Dopo il felicissimo debutto del 2011, il Festival Contaminazioni torna ad aprire il grande contenitore di Modica Miete Culture, in un 2012 carico di incognite e di contraddizioni, per dire che solo con il dialogo paziente e l’incontro spassionato è possibile uscire dal tunnel della paura e dell’individualismo che rischiano di soffocarci.
Perché la Cultura non è un soprammobile o un mero divertimento, ma lo spazio da cui ricominciare a riconoscerci, a (ri)diventare comunità, a stare assieme e a sostenerci. Per questo Contaminazioni quest’anno accentua, se possibile, le conversazioni e le ibridazioni fra poesia, filosofia e culture di confine.
In programma nei cinque giorni del Festival, che trasformerà Modica nel salotto culturale degli iblei: dibattiti fra grandi maestri del pensiero, reading di poesia e letteratura, incontri con grandi interpreti del teatro e della musica per riunire sotto il cielo di Modica una comunità sempre più eterogenea e complessa. Fra gli ospiti: Maria Luisa Spaziani, Giancarlo Pontiggia, Carlo Sini, Vinenzo Pirrotta, Emanuele Crialese, Moni Ovadia, Danilo Rea e i Modena City Ramblers.

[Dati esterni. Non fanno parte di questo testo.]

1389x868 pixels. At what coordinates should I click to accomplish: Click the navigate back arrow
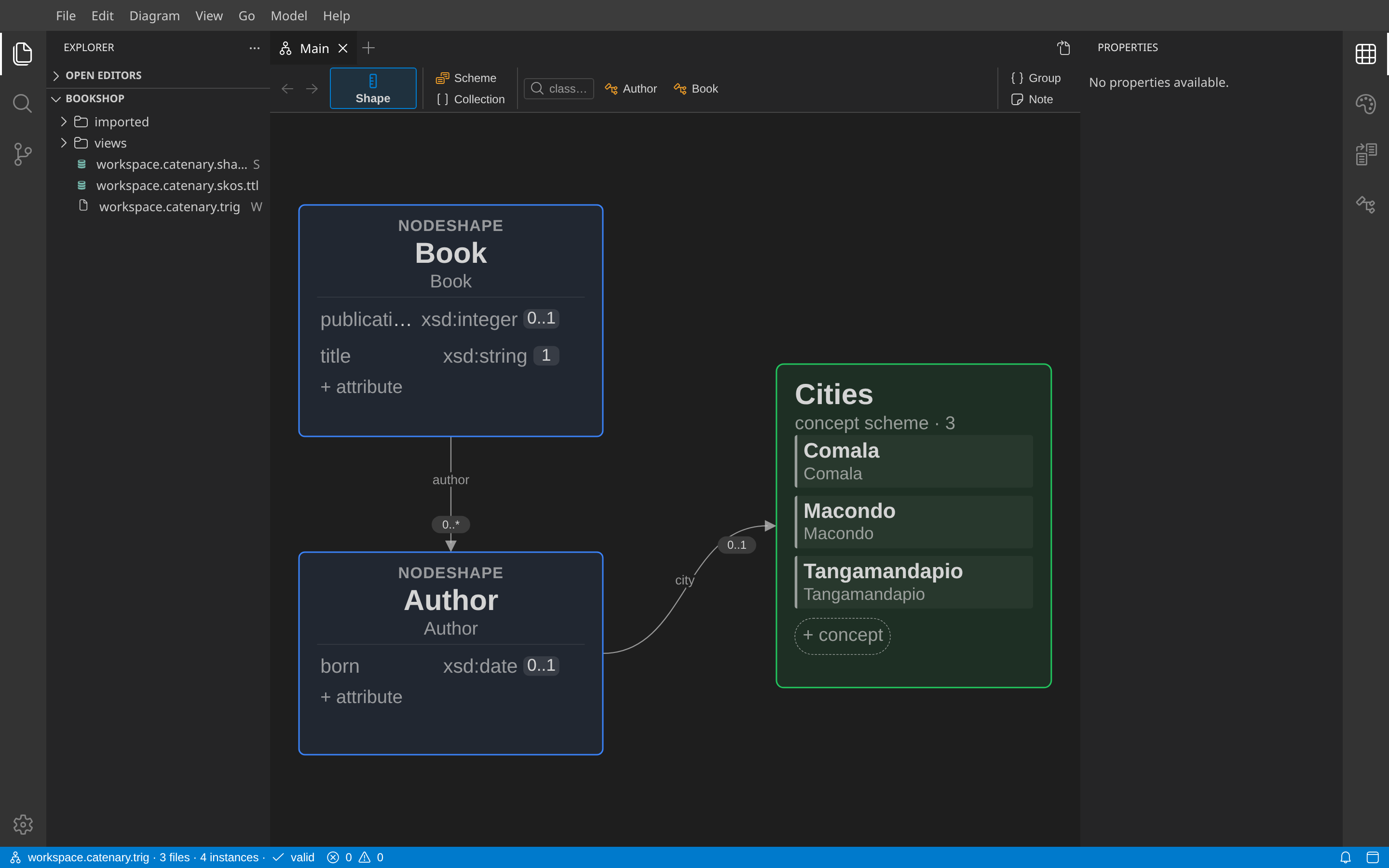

Prendendo forma da Contaminazioni, il cartellone Modica Miete Culture continua quindi a essere un progetto vasto e ambizioso, che vuole far rivivere l’antica tradizione del “Giugno Modicano”, diffondendo ancora in una città come la nostra, dalle solide radici contadine, il senso e l’atmosfera della festa per la natura che dona e aiuta a vivere. Modica Miete Culture, con il suo Festival Contaminazioni, sono la massima espressione della nostra missione per questa città: che è quella di investire in cultura secondo un’attenta strategia di programmazione, qualità e continuità delle azioni.

Con l’obiettivo di raccogliere l’eredità della Contea e trasformare Modica, non più solo nella capitale culturale del Sud-Est, ma nell’Agorà del Mediterraneo.Questa seconda edizione di Modica Miete Culture è lo sforzo collettivo di una intera comunità che, nonostante tutto e tutti, crede ancora nella forza della sua storia, del suo pensiero, delle sue opere e delle proprie azioni positive capaci di tradursi in beneficio per molti. È la conferma che anche in tempi di crisi, quali sono i nostri, Modica è riuscita ad aggregare, a riunire, a legare e intrecciare fra loro – nello spirito vivifico della contaminazione – idee, sogni, storie di uomini e donne che hanno tanto da dire e da fare.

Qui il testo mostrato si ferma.